_Jobs_
A. Answer these from the Tonne Goodman interview:
(i) What did Goodman's mother do for work?
(ii) In which neighborhood is Goodman's apartment?
(iii) What color were the jeans Goodman wore before she switched to white ones?
B. Return the passage of the Tonne Goodman interview from "Interview with Tonne" up to and including "is always hers.", copied word for word.
C. Resume the Tonne Goodman interview after its last line and carry it forward.

_Excerpted text_
start

Point Of View

Interview with Tonne Goodman

Words by Sarah Medford

For Tonne Goodman, style is personal: It expands beyond editorials and runways into how she lives her life, the trends she inspires, and the causes she advocates. No matter what she’s up to, the vision is always hers.

It has been said of Tonne Goodman that she’s succeeded, over the course of a colorful career, in making the famous stylish and the stylish famous. While that’s unquestionably true, those who know her would say she’s done so much more than that, from elevating the role of stylist to influential new heights to creating indelible fashion imagery to getting environmental responsibility into the glossy pages of Vogue. Today, Goodman prefers to work behind the scenes, where she advises brands she believes in, like Theory, and supports the work of young photographers. Her own favorite images capture a certain grace and naturalism drawn not from film stills or other references but from real life. She credits her mother, a textile designer, with introducing her to elegance and ease in dressing—and her childhood in Manhattan with her taste for adventure.

“You realize that this work is your life, so you better make it what you want.”

— Tonne Goodman

As a teenager, she fled the city to live on a sailboat with her boyfriend and studied drawing in the Tuscan hills before making her way back to New York, where she continues to find new ways to be herself. As she looks out over Fifth Avenue from the balcony of her Greenwich Village apartment, Goodman reflects on her career-making moments and continued good fortune.

Sarah Medford: You grew up on the Upper East Side, and you’ve always worked in New York. I’m sure the city’s shaped your career in many ways.

Tonne Goodman: I think that my exposure to culture and art in New York City absolutely contributed to my career. My parents were very involved with the arts. We went to the theater, we went to the New York Philharmonic; we went to the ballet. If you look at my pictures, you’ll see all of those references. I also think my mother’s taste, which was very refined and very elegant, not fussy at all, has influenced the way I style.

SM: Your work always feels just a quarter-step removed from reality, but better. Maybe that has something to do with drawing on such tangible memories, your family past.

TG: I’m sure it does. And I think that happened even more so after I had my children. That’s when you really understand what is important, and what is important to project in a photograph.

SM: Did you share clothes with your two sisters when you were growing up?

TG: No… I mean, I sometimes stole a sweater or something like that, but in general we had very different taste. I was fashion-forward as a teenager.

SM: I saw a photo in your memoir that was taken in Italy when you were about 20. You’re wearing a black tank top and white jeans, with a cigarette in your hand. That combination seems to have become a real uniform for you.

TG: I actually started with blue jeans. Back in those hippie days, you had to break them in yourself. There was no stonewashing. I had a pair of jeans that I would not give up; it took years to break them in. Then I gravitated to white ones kind of naturally. Once I realized that white jeans are so versatile that you can take them to a cocktail party or take them to the park, it was like a magic bullet.

end

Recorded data
start

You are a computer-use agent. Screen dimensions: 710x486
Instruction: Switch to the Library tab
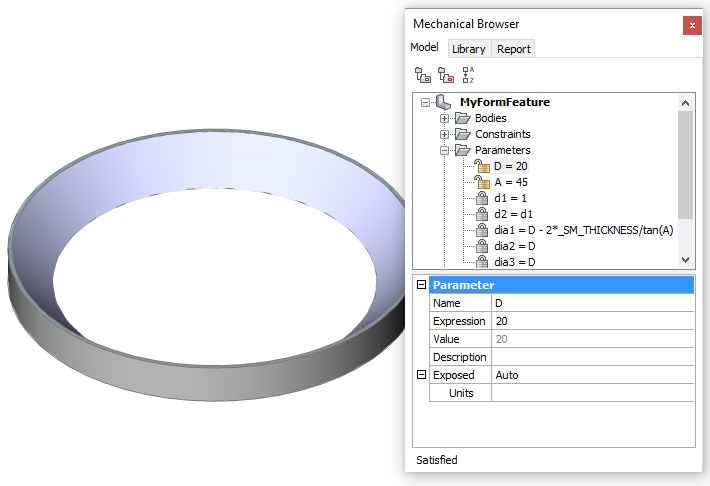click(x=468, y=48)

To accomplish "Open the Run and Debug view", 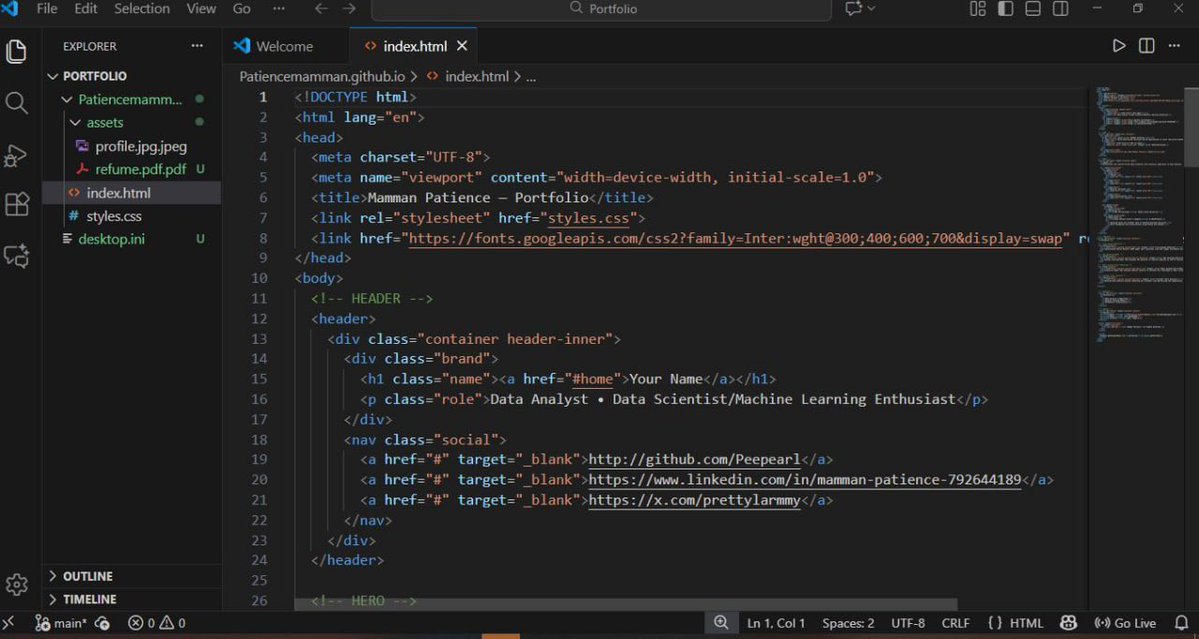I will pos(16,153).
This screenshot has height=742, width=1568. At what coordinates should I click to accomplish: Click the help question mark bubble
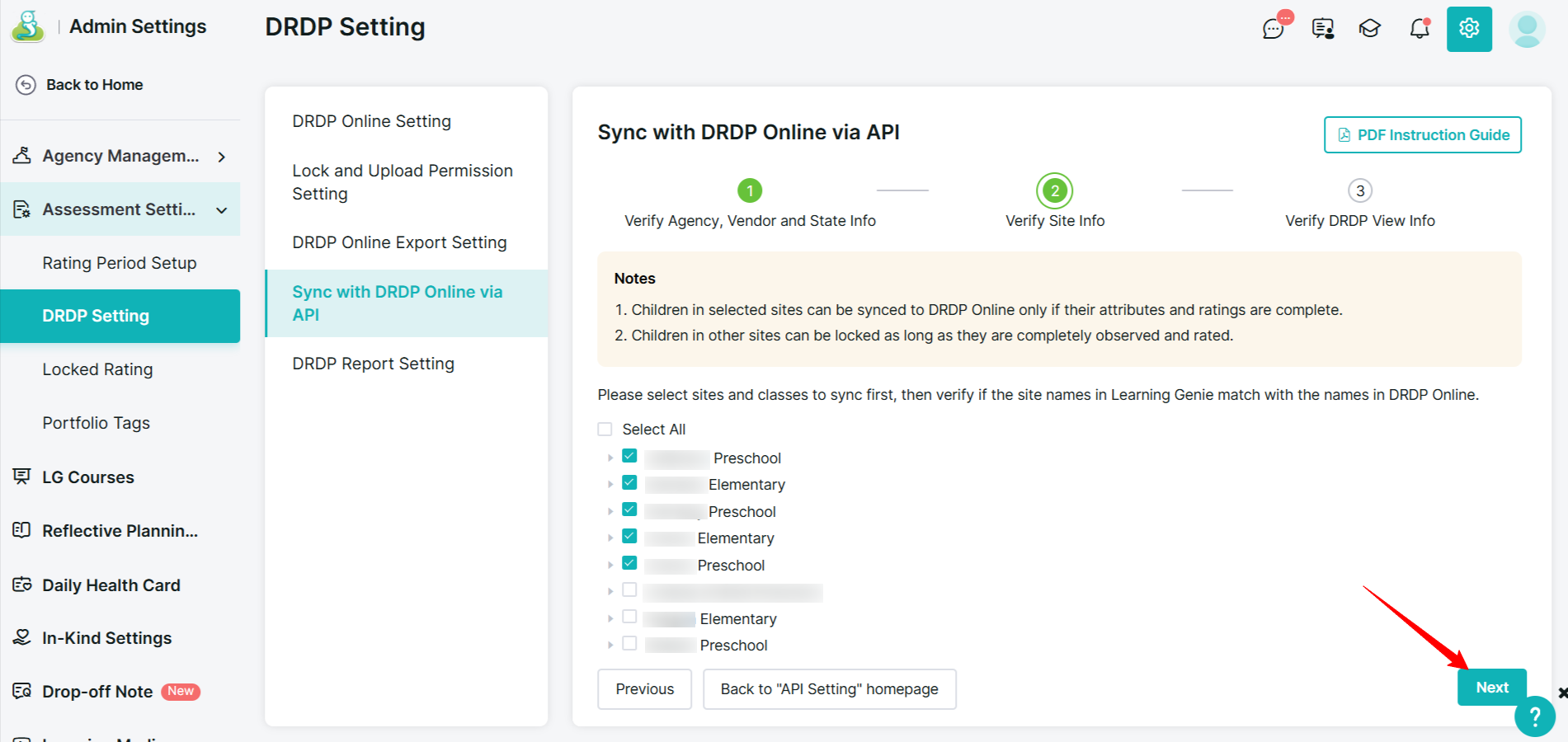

end

_Answers for this exercise_
A.
(i) She was a textile designer.
(ii) Greenwich Village.
(iii) Blue.

B.
Interview with Tonne Goodman

Words by Sarah Medford

For Tonne Goodman, style is personal: It expands beyond editorials and runways into how she lives her life, the trends she inspires, and the causes she advocates. No matter what she’s up to, the vision is always hers.

C.
SM: Fashion people tend to have big closets. Are you one of them?

TG: Yes and no. I have a lot of stuff—I just moved out of a duplex in a brownstone where I raised my two kids for almost 30 years. There was a lot of accumulation, which I tried to edit carefully. But there is stuff in the closet that just stays there. And I wear the same thing all the time. I really rely on a uniform.

SM: Tell me about that.

TG: When I started working for Vogue, my uniform was a pencil skirt, a black turtleneck, fishnet stockings, and kitten heels. I had a lot of kitten heels from Prada; they did great ones. And a lot of different sweaters.

SM: And at night?

TG: It’s always a tuxedo. That’s my uniform for black tie. I have the most fabulous collection of tuxedos, starting from Calvin Klein in the early ’90s—it looks like a zoot suit—to Marc Jacobs at Louis Vuitton, and also Raf Simons at Dior, with a shorter jacket. I have five of them from different designers. And if it’s an evening where I have to get a little bit spruced up, I just go with a black velvet shirt.

SM: In art school, you majored in drawing. Do you think your interest in clothes came out of that, or was it more the result of modeling?

TG: It was more modeling. In the summer of my 10th grade, I went to Leo Lerman to see if I could get a job at Mademoiselle. He was the editor and a family friend. And he said, “Well, we don’t have anything, but you could try modeling.” I was already tall. That was the start of being exposed to the fashion world, photographers and stylists, editors, and hair and makeup—that kind of glam.

SM: The word stylist is one of those spongy job descriptions. People can’t isolate the stylist’s work even though they’re looking right at a photograph. It’s easily misunderstood. How do you define a stylist’s job?

TG: You can take a dress and you can wear it 100 different ways, but when the stylist comes in, they are giving it a point of view—who wears it, what the character is, how it’s worn, its significance, the whole thing.

SM: And what excited you about it when you first began doing it?

TG: The first story I did as an editor at The New York Times Magazine was with Helmut Newton, so that was a crash course in the fascination of making an image. I was hooked after that. Carrie Donovan, my boss, was such a fabulous character. The magazine was a weekly, and I was responsible for coming up with the story idea, casting it, doing the market work, shooting it, editing it, and writing the blurb, which was terrifying. Carrie, who used to pass my desk when I would be sweating over the copy, once said, “Let’s not make War and Peace out of this.” Which I thought was perfect. Sometimes shorter is better. I mean, all they needed was three lines, and it was very hard to deliver.

SM: You’ve been very outspoken on the environment and the need for a more sustainable approach to fashion in particular. When did your commitment really crystallize?

TG: I was a hippie. Right from the start, I was always involved in sustainability; I was there for Earth Day in 1970. I did get the opportunity to take advantage of my position at Vogue by covering “Style Ethics,” and also “Then and Now,” which were such fun columns.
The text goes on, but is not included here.